New Aqusitions

What’s new in Appalachian Special Collections? 

This article appeared in the Volume 1, Issue 1 Spring/Summer 2019 issue of the Appalachian Curator. Click here to view a PDF of the full issue.

New collections in regional repositories:

Appalachian State University

Berea College

East Tennessee State University 

Marshall University

Radford University

University of Kentucky

University of North Carolina – Asheville 

University of Tennessee

Virginia Tech

Western Carolina University

 

 

W. L. Eury Collection, Appalachian State University

Recently processed…

Munsey Webb collection on the Norfolk and Western Railway, 1887-1995 – Collection of Munsey Willard Webb (1927-2006), who worked as a depot agent and telegraph operator at various railway stations between Pulaski, Virginia and Galax, Virginia. Through photographs and documents, the collection is a window into the history of forgotten railroad communities and rail spurs along the Norfolk and Western Railway’s Radford Division. The collection maintains the original order established by Webb which, logically, follows the rail line south and west from Pulaski to Galax, each folder representing a stop at a station and visit to a community.

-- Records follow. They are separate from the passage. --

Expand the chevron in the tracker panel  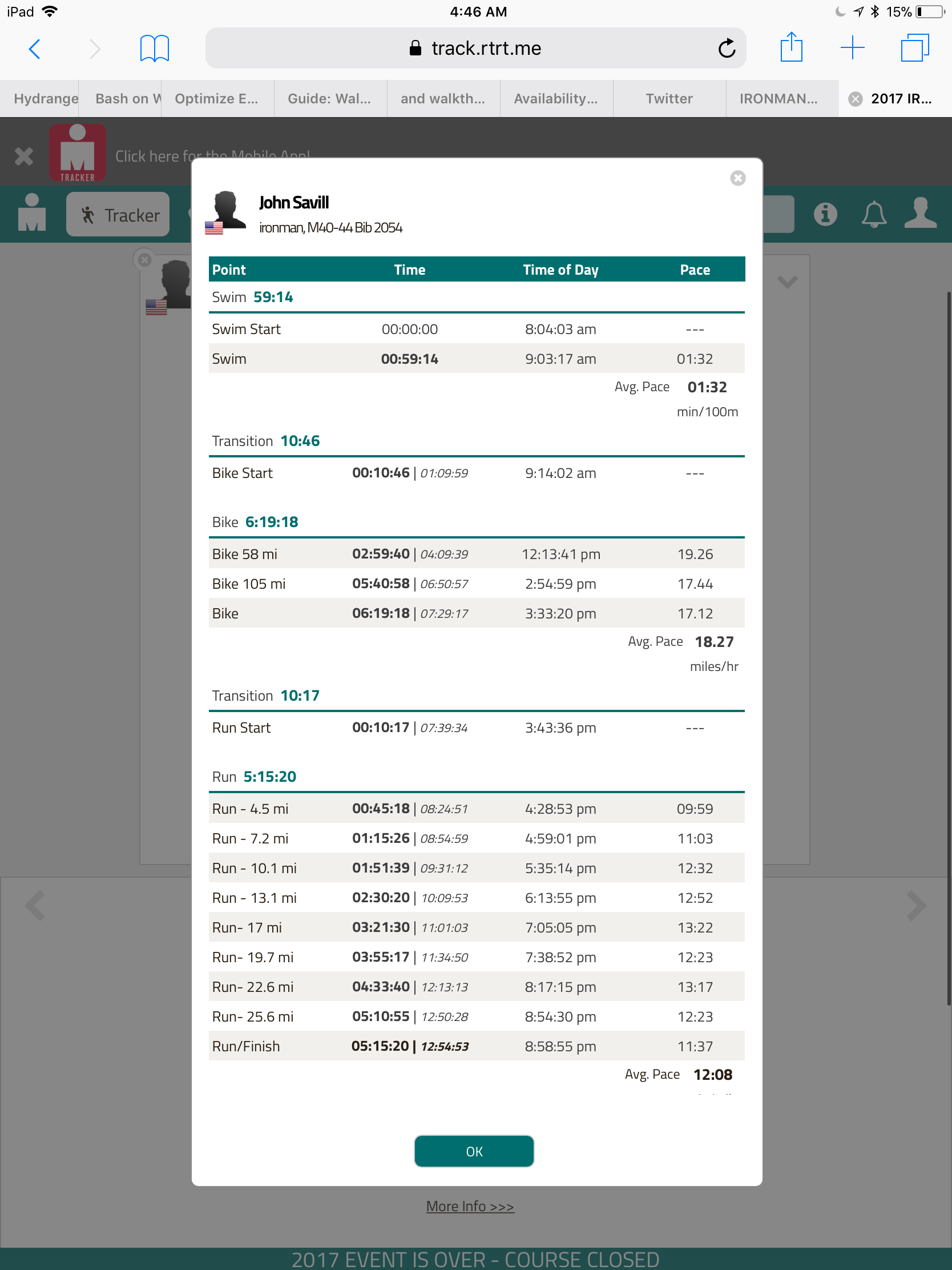[786, 282]
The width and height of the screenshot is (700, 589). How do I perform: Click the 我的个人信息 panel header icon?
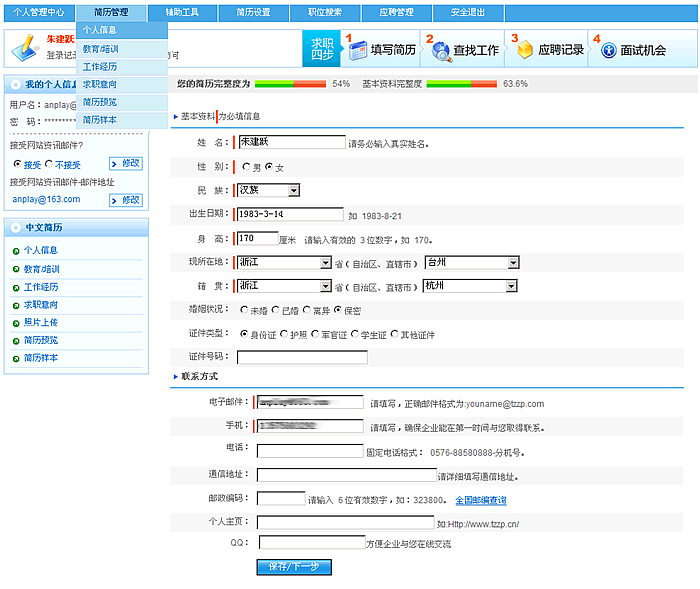point(14,85)
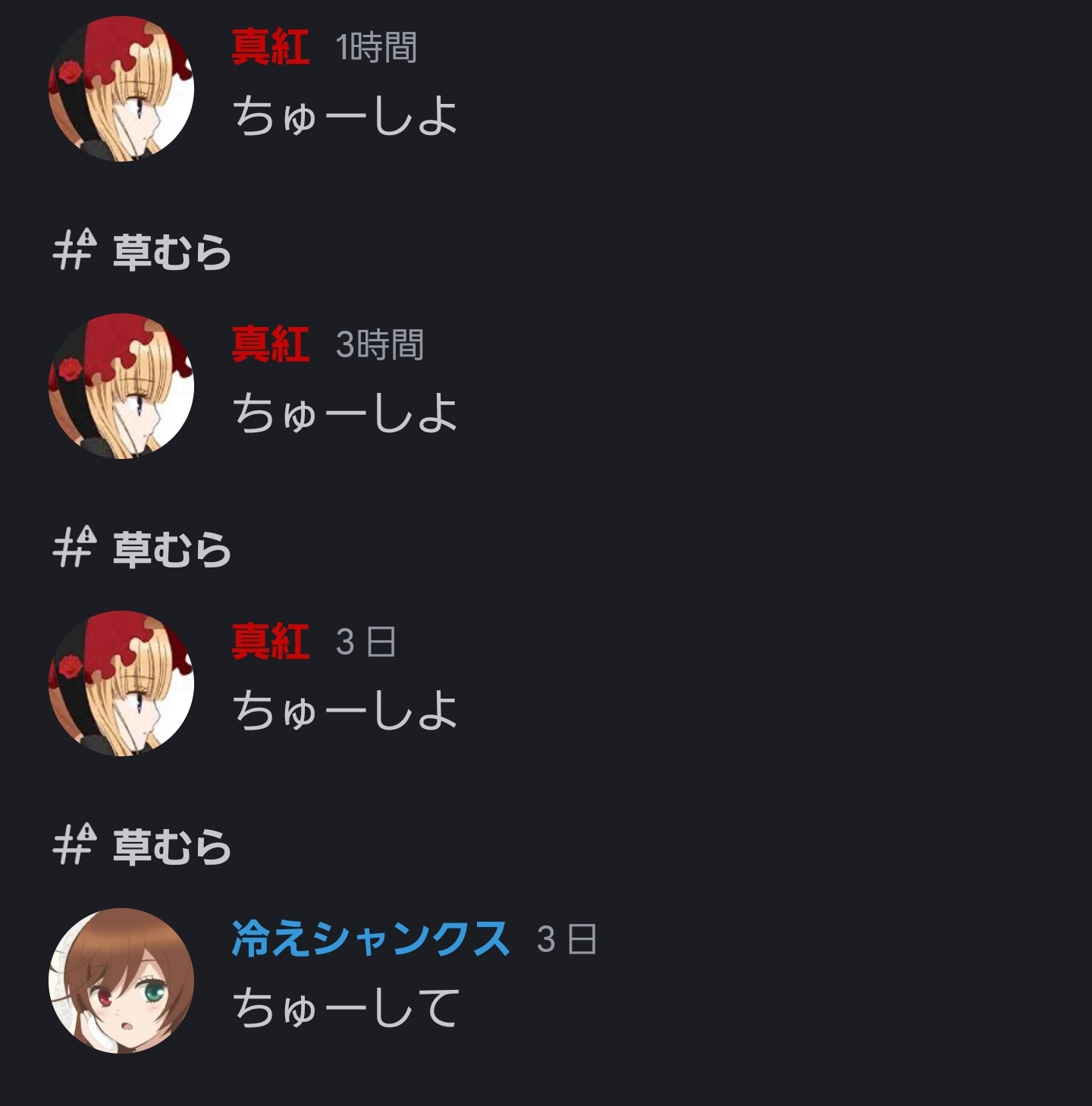Jump to the ちゅーしよ message posted 3時間 ago

tap(346, 413)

Garrett Arwood Family recordings – Music from the Arwood Family of Pigeonroost, Mitchell County, North Carolina. These recordings were made by the family and prominently feature the playing and singing of Garrett (1904-1993) and Nora Arwood (1913-2009). Garrett was a noted fiddler and fiddle maker featured in the Foxfire book series. The collection audibly displays the wide swath of sounds which fall under the umbrella of “mountain music” with recordings of Garrett and Nora’s son, Norman (1927-1973), showing the incorporation traditional sounds into honky-tonk and bluegrass. The Eury Collection is indebted to Patricia Arwood Kotowski for this donation of her family’s musical legacy.

In process

William Boswell “Bosh” Rigsby papers – “Bosh” Rigsby (1899-1963) was a joke writer who supplied gags for popular comic strips across the United States. A native of Augusta, Georgia, Rigsby worked from his summer home in Blowing Rock, North Carolina, keeping a meticulous account of the gags he sold (and those that were rejected) through an intricate numbering system. Rigsby’s files contain hundreds of note cards with joke ideas and rough sketches of scenes to guide illustrators.

Mary Elizabeth Lewis papers – Mary Elizabeth Lewis (1912-1972) was a writer, photographer, and nurse from Erwin, Unicoi County, Tennessee. Lewis lived an exciting life full of adventures that took her far away from the mountains of Tennessee. She used her experiences as a nurse as inspiration for a screenplay and moved to Hollywood during its Golden Era. The collection contains Lewis’ writings as well as candid photographs of stars including Joan Crawford and Gary Cooper. Scrapbooks and photograph albums contain scenes of Lewis at home in the mountains, with shots of landscapes and communities in eastern Tennessee.

 

 

Berea College

WKXO radio station (Berea, KY) –  Eight 7 inch audio reels documenting commercials and local new heard on Berea’s WKXO during the late 1970s and early 1980s donated by former announcer Kyle Sowers.  The station is no longer on the air and none of the advertisers are in business any longer.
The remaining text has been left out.